I am one of those rare people who does not get depressed when it is dark or when it rains but I am glad to see the sunny May Flowers that appear after a month of April Showers.
Today we will be focusing on my 3 Favorite May Flowers:
2. Lily of the Valley
These 3 flowers are visually stunning and amazingly aromatic! I wish that I could send the wonderful scent of each one of these flowers over the internet.
Here in Michgian Lilac Bushes bloom at the beginning of May and have the most tantalizing floral scent. There are also so many different varieties of Lilacs: double lilac, light purple lilac, dark purple lilac, white lilac, french lilac etc. - the list is endless.
Maintaining Lilac Bushes
When talking about maintaining Lilac bushes you first need to know if you have a regular oldfashioned lilac bush or a "non-suckering" lilac bush (please see the last 2 pictures in this section). Simply look at the base of your lilac bush and if there are little lilac shoots growing, then you have a regular lilac plant. Some people do not like the unkempt look of the traditional lilac plant but I don't mind the wild look - I actually prefer it. Over the years I have been able to start many new lilac bushes from the suckers that my traditional lilac bush produced. I am able to separate 1 or 2 lilac “suckers” about every 5 years - (I should add "successfully separate"). There have been times when I tried to separate these suckers too soon and they just ended up dying - trial and error is the best way to learn in this case.
The lilac bush in the picture on the left has produced many "suckers" but none are large
enough to separate. The lilac bush in the picture on the right is about 45 years old (which is young in Lilac years) (This one on the right is a "non-suckering" lilac bush)
Lily of the Valley
Every year I am amazed at how this tiny delicate flower can emit such a powerful fragrance that seems to travel for acres. When in season, the Lily of the Valley makes the entire neighborhood smell fresh, green and delightful. In my opinion, nothing in the world smells like the Lily of the Valley.

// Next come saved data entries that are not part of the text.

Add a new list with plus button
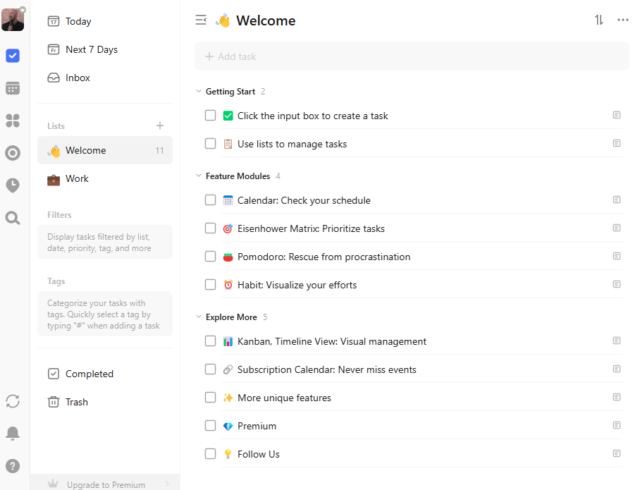 [160, 125]
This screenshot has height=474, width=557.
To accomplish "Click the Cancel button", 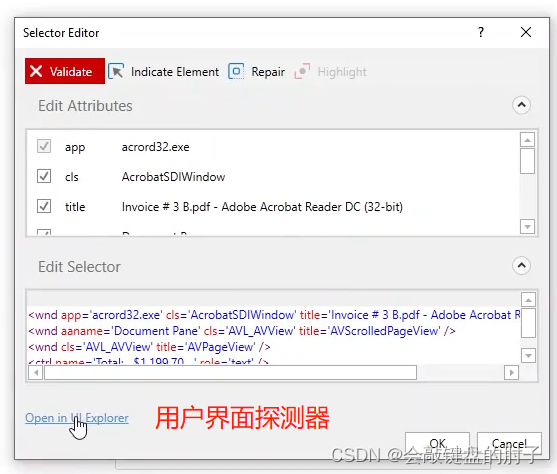I will 509,443.
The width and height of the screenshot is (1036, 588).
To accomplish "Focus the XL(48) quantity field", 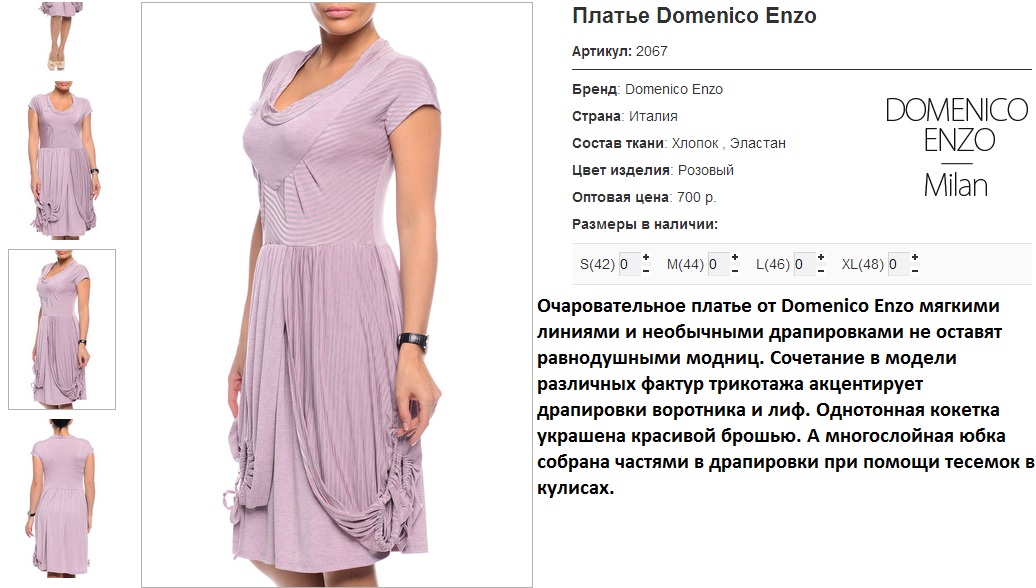I will click(898, 264).
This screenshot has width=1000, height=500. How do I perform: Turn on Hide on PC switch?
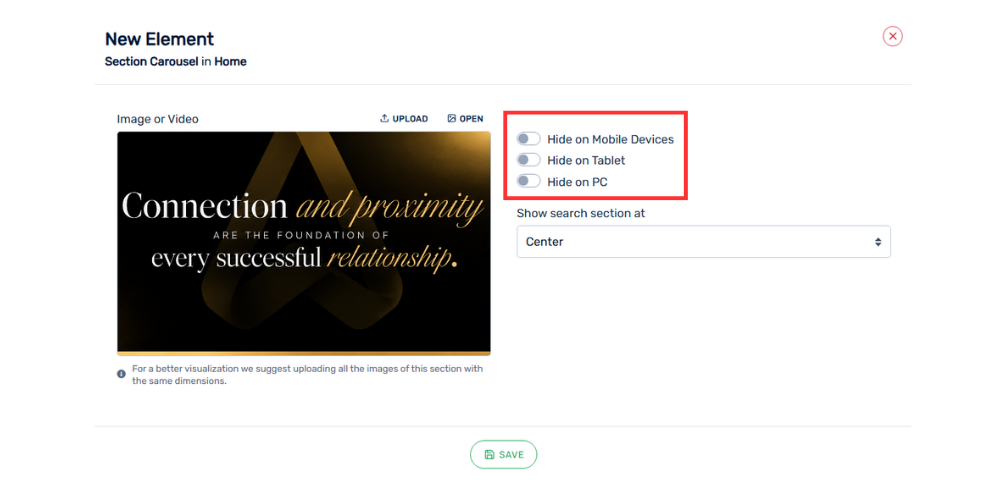tap(529, 182)
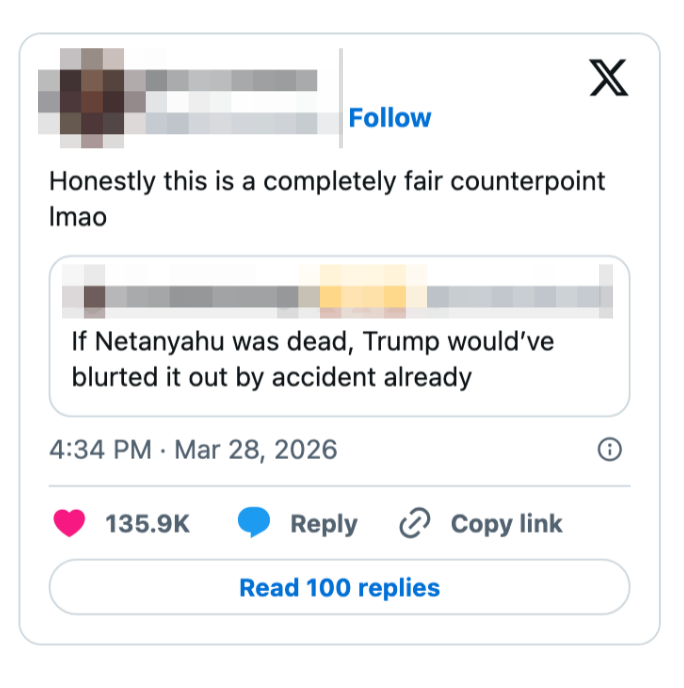The image size is (684, 688).
Task: Click the X logo in the corner
Action: [x=608, y=77]
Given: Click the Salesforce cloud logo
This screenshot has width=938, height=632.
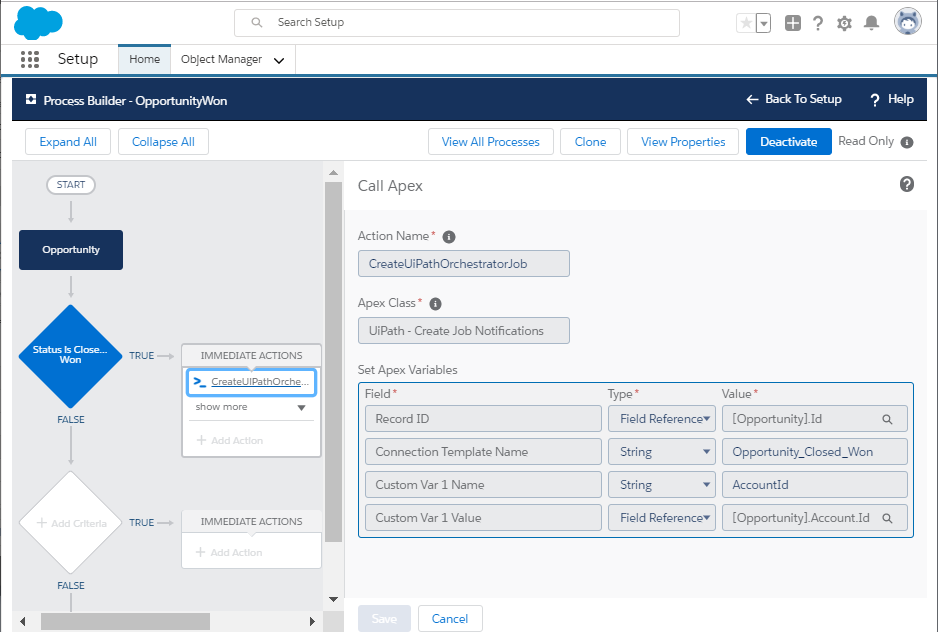Looking at the screenshot, I should (x=37, y=21).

This precious flower blooms in mid-May. They are very easy to grow but if left alone for years they can take over your garden. Therefore, Lily of the Valley plants should be split every couple years. Although, if you have the space, I would recommend allowing these plants to spread. I like that wild look and it is exciting to watch the changing Lily landscape - it's almost like a Valley of Lilies (see picture below).
To me Irises smell like cotton candy or some kind of sweet hard candy - but don't eat it!! (Seriously - don't ever eat these flowers!). Irises bloom at the end of May and some years (here in Michigan) even the beginning of June.
Then simply plant each new Iris in it's new location. Splitting should be done about every 3 years or whenever you notice a large conglomeration of Irises.